The country has learnt its lesson and is now proceeding more cautiously, but it will soon roll out a vast privatisation programme. Details on how it will unfold are being kept secret, but specifics should emerge in the next few months. The programme is part of a wider effort to diversify the Kazakh economy away from its dominant oil and gas sector.
Timur Kulibayev, chairman of the country’s $80bn sovereign wealth fund Samruk-Kazyna and son-in-law of the country’s president Nursultan Nazarbayev, will be intimately involved in the process. The fund itself owns majority stakes in a large portion of the country’s companies, meaning it effectively owns a big part of Kazakhstan’s economy. In a few months, the fund will begin to launch initial public offerings (IPOs) on several of these companies.
IPO for the people
While Mr Kulibayev toes the party line on how the programme will unfold, and defers all decisions to President Nazarbayev, he has offered a few clues. Speaking exclusively to fDiMagazine in his Astana office, he says: “Our country’s economy faces huge challenges. This process will help improve corporate governance, and the value and efficiency of our economy. It will also assist in the development of other sectors around the country.”

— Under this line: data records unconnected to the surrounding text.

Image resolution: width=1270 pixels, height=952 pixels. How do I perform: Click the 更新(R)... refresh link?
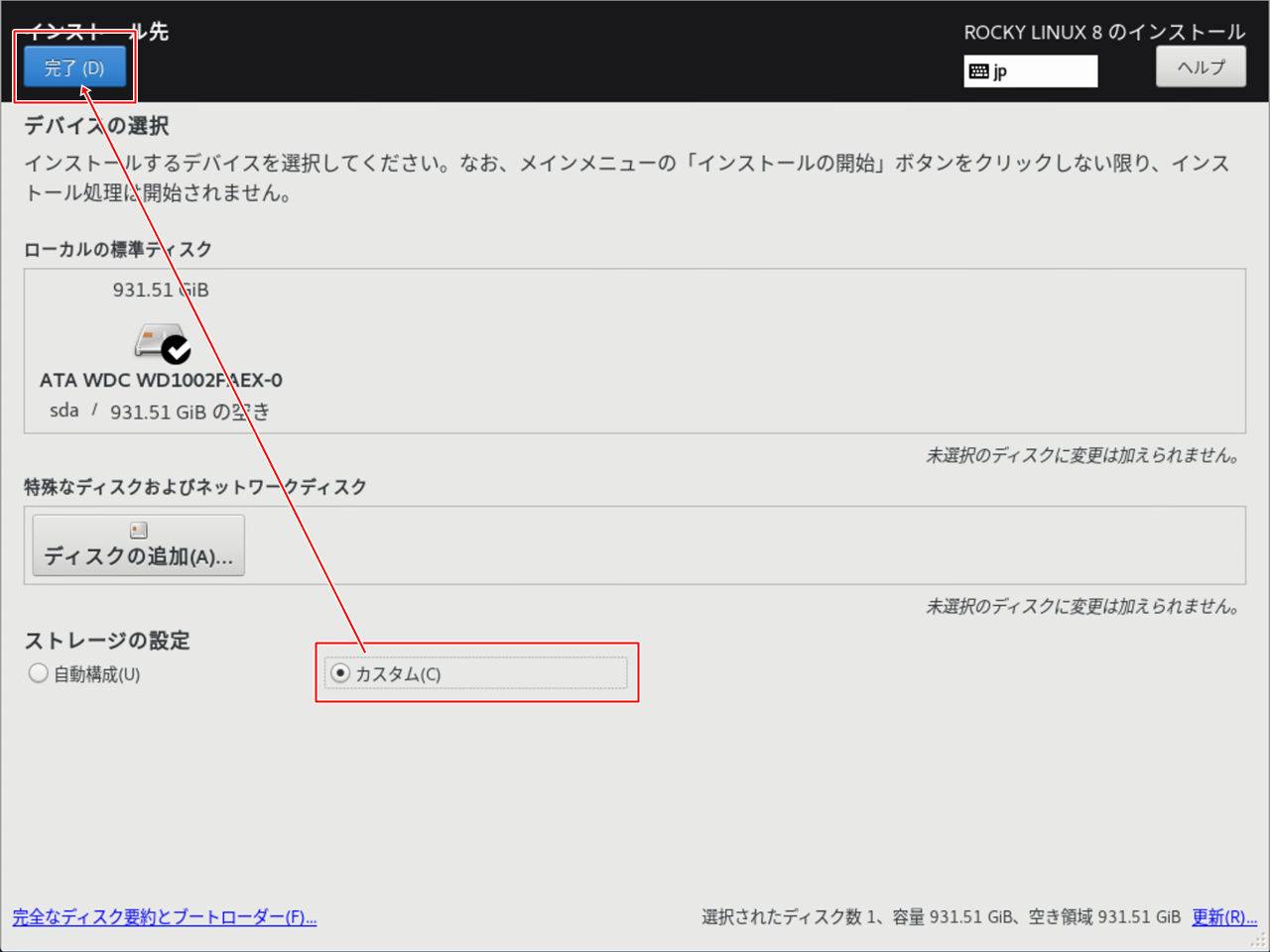[x=1224, y=917]
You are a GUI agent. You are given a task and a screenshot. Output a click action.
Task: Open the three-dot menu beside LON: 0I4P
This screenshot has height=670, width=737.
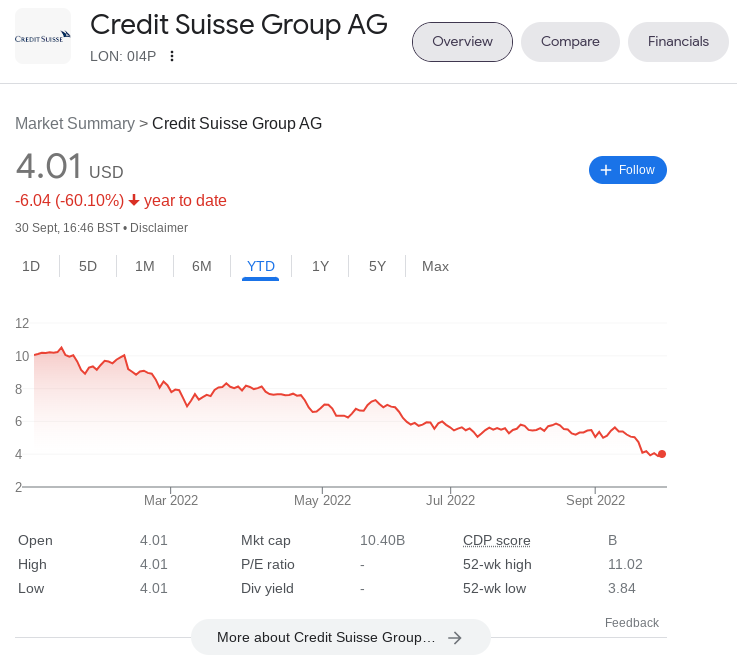click(172, 56)
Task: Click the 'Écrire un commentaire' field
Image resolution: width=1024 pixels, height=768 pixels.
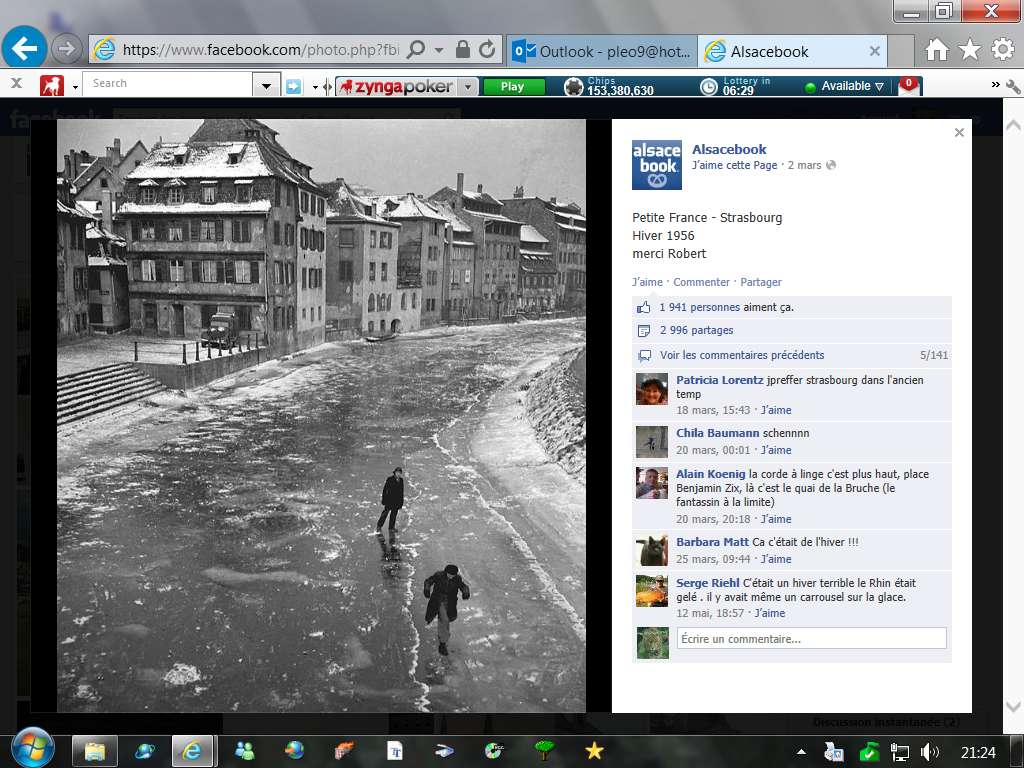Action: point(811,639)
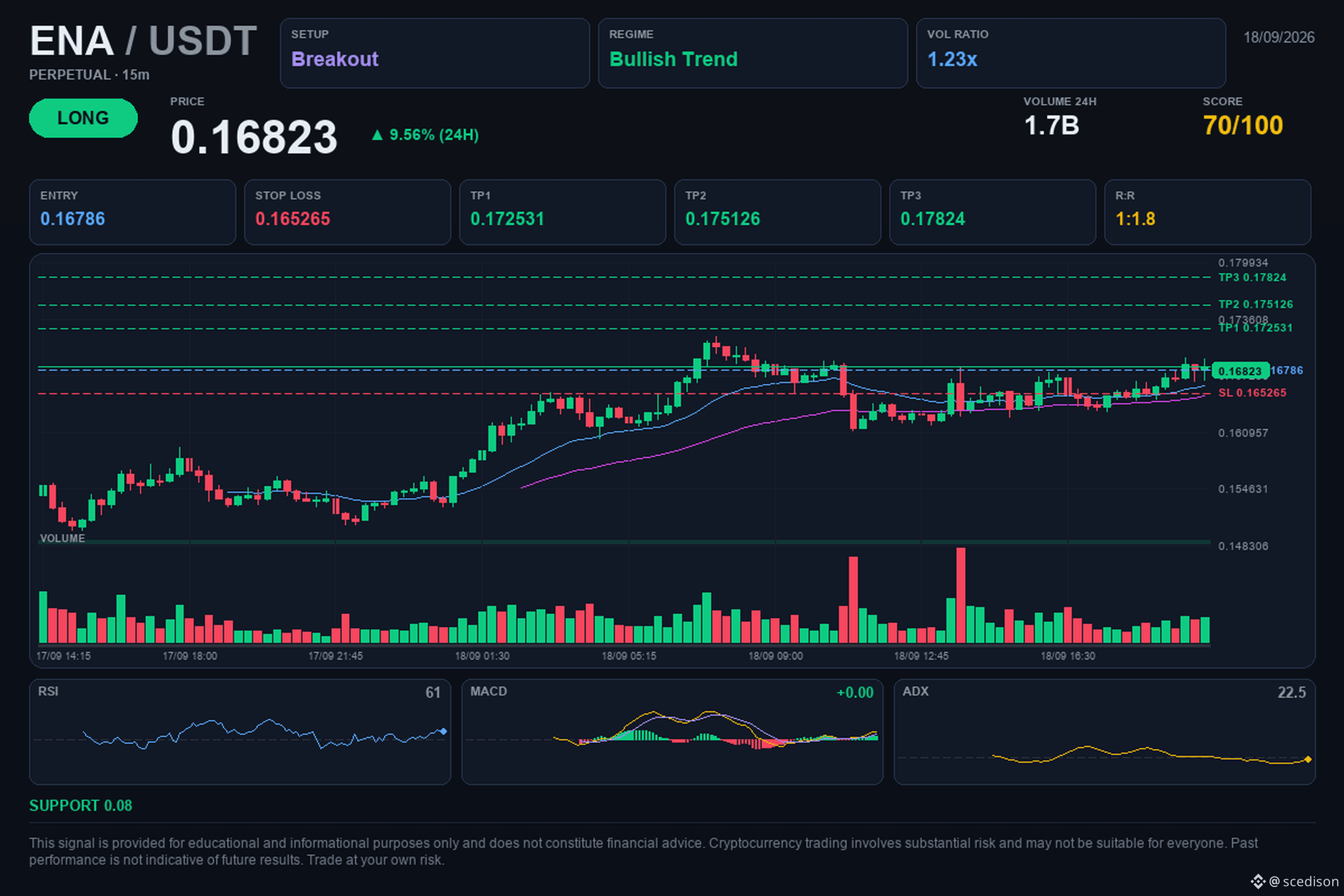Click the Vol Ratio 1.23x card
Image resolution: width=1344 pixels, height=896 pixels.
pyautogui.click(x=1071, y=53)
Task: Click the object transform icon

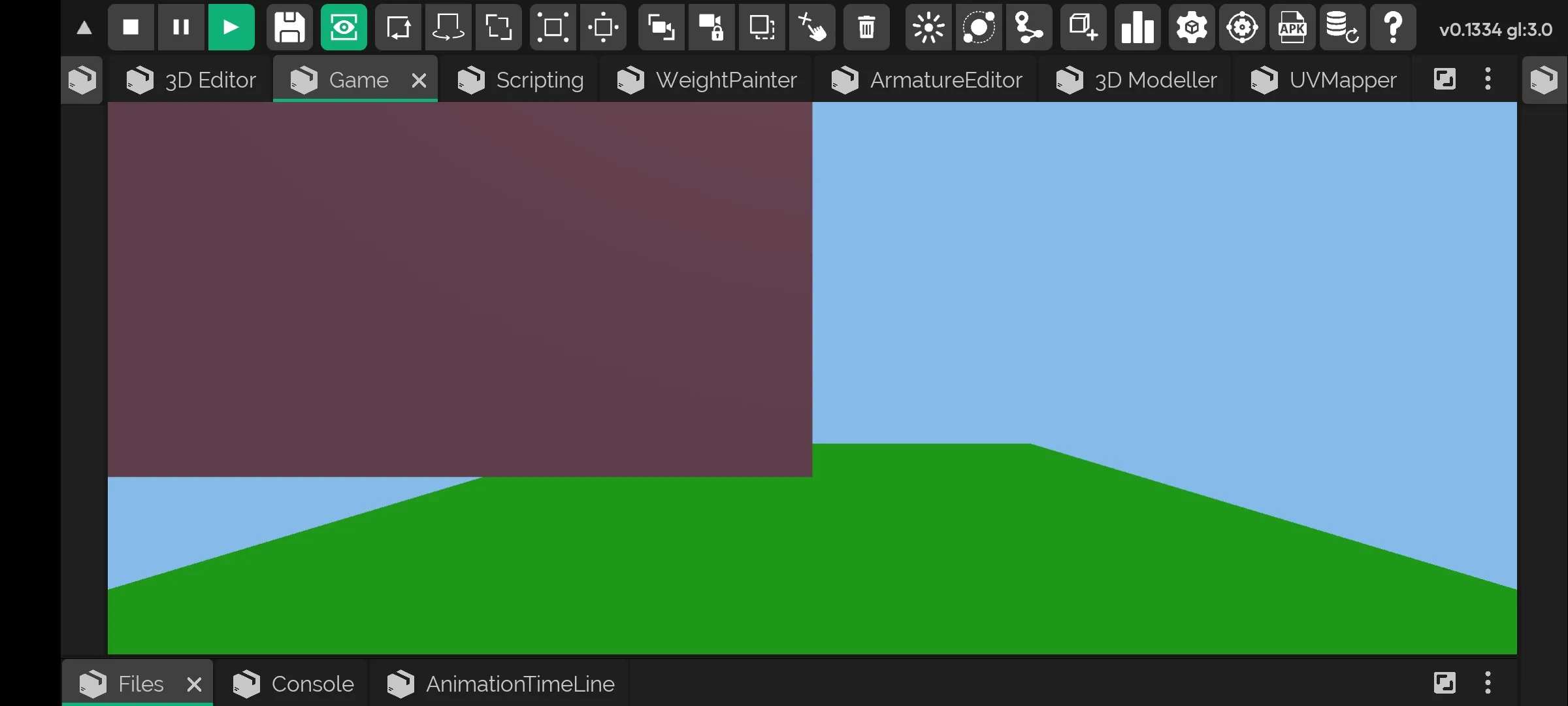Action: (398, 27)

The first stage of the IPOs, he says, will be rolled out to local pension funds and investors. As such, they have been referred to as 'people’s IPOs' and the aim is to achieve broader shareholding of domestic companies. At the start they will be off-limits to foreign investors and he would not be drawn on whether or not this restriction will change. It is highly likely that equity from these newly listed companies will eventually be available to foreigners, but he reiterates this is a decision that will be made by the government.
The number of companies that will be involved is unknown but is thought to be more than 100. The most obvious contenders would be the larger and more established domestic oil and energy firms, but the effort to diversify the economy means that technically any company could be in play.
The country’s recently appointed minister of economic development and trade, Kairat Kelimbetov, who had previously headed up Samruk-Kazyna, will also have a role in the diversification of Kazakhstan's economy. He believes that by far the biggest challenge the country’s economy faces is an over-reliance on the oil and gas sector.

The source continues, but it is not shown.